例えば、常に横暴な上司の場合は、どういうときに怒鳴ったり、理不尽になるのかのパターンが読みやすいので、従業員の方も「さあ、そろそろ雷が落ちるぞ、くるぞくるぞ… ホラ、来た!」というように、ある程度の予測ができるのです。
それでも心理的なダメージはありますが、まだ事前に予測できる分、心の準備ができているのでしょう。
これと対照的に、ジキルとハイド型の上司は、二面性をコロコロと行き来するので、いつ鬼モードに入って、いつ仏モードに入るのか、従業員の方も予測しづらくなります。
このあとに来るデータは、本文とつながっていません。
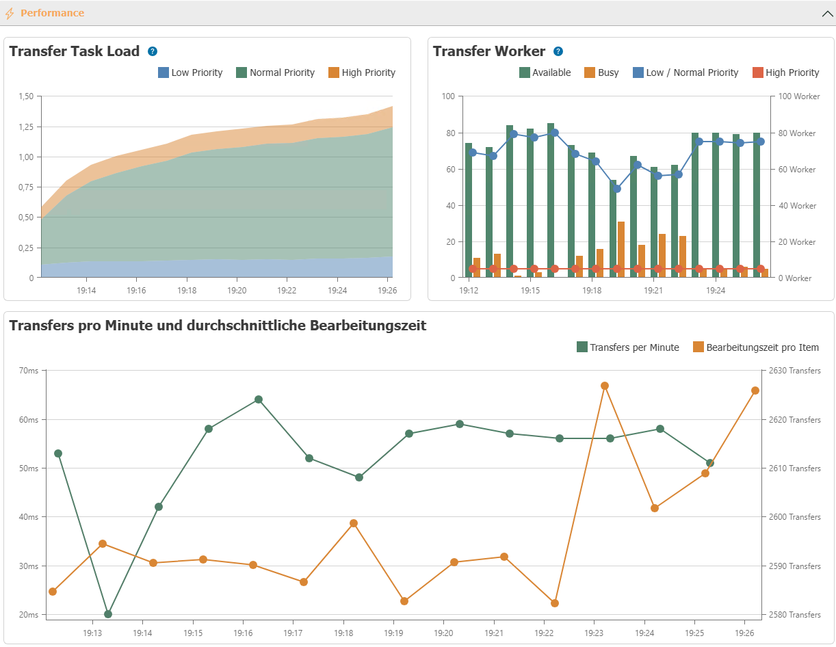Toggle Low / Normal Priority worker legend
This screenshot has width=836, height=647.
pyautogui.click(x=685, y=72)
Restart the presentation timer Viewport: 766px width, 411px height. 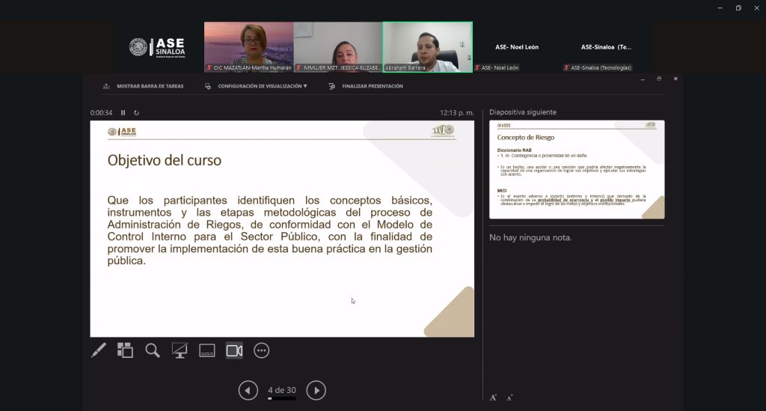tap(136, 113)
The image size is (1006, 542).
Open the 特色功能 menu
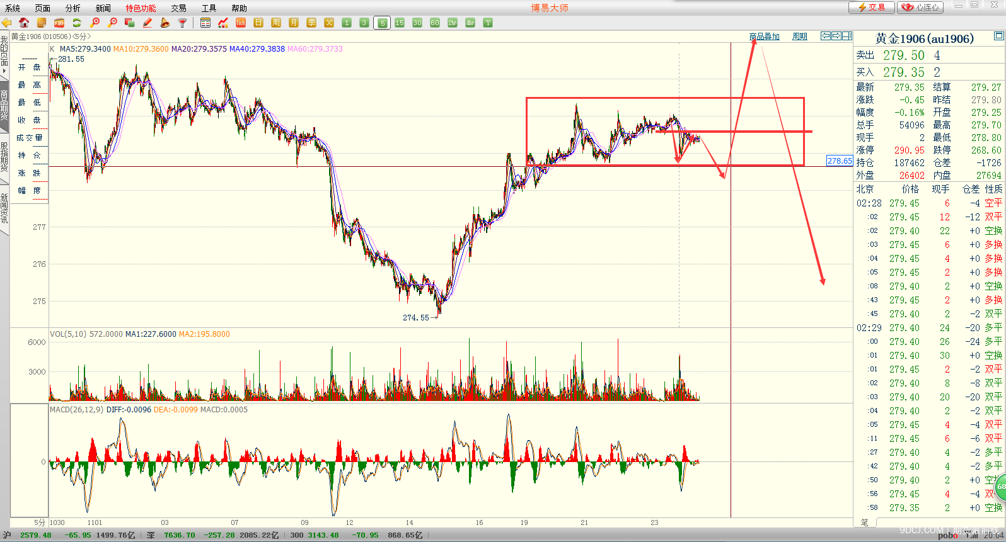141,8
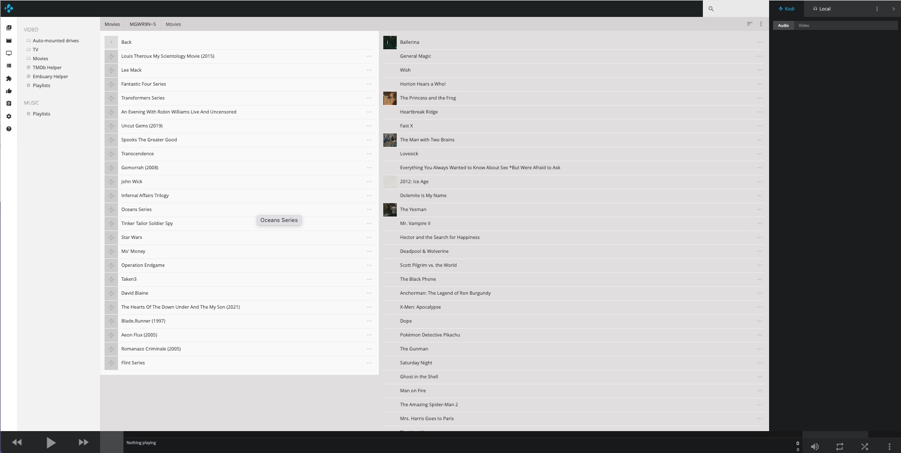Screen dimensions: 901x453
Task: Click the volume slider bar above the player controls
Action: point(835,435)
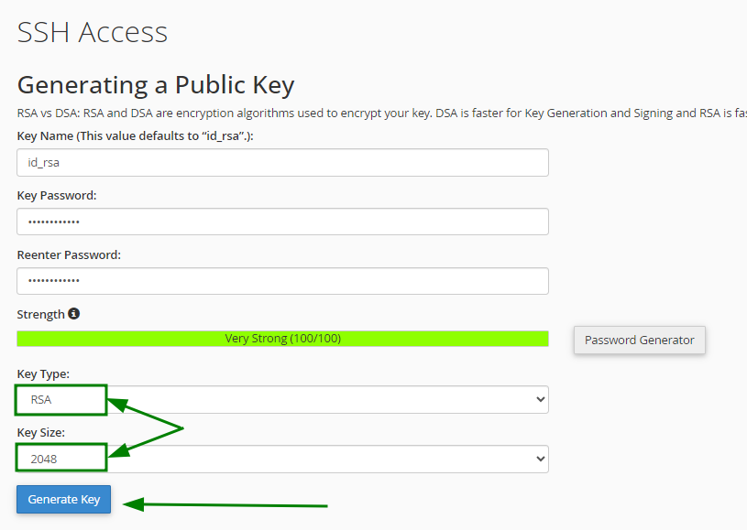Viewport: 747px width, 530px height.
Task: Click the SSH Access page heading
Action: (93, 32)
「従業員は、良い上司と悪い上司、どちらの上司が現れるかを常に推測してしまうことになるので、精神的に疲弊し、やる気を失い、能力を十分に発揮できなくなるのです」とハオイン氏は説明しました。
このように、上司の態度がいい行動と悪い行動の間で予測できないほど揺れ動くと、従業員のやる気とパフォーマンスが急激に低下し、ひいては会社全体の損失にもつながりかねません。
またハオイン氏は「この種のリーダーシップは部下にも伝染することが示唆されており、その部下が次に上司の立場になったときに、また同じような態度を部下たちにとってしまう可能性がある」と危惧します。
そうなると、その会社はジキルとハイド型の上司を量産する悪循環に陥り、従業員にとって働きづらい環境を形作ってしまうでしょう。
そうならないように、上司の方々は「鬼の顔」と「仏の顔」をあまり行き来しすぎないように心がけた方がいいかもしれません。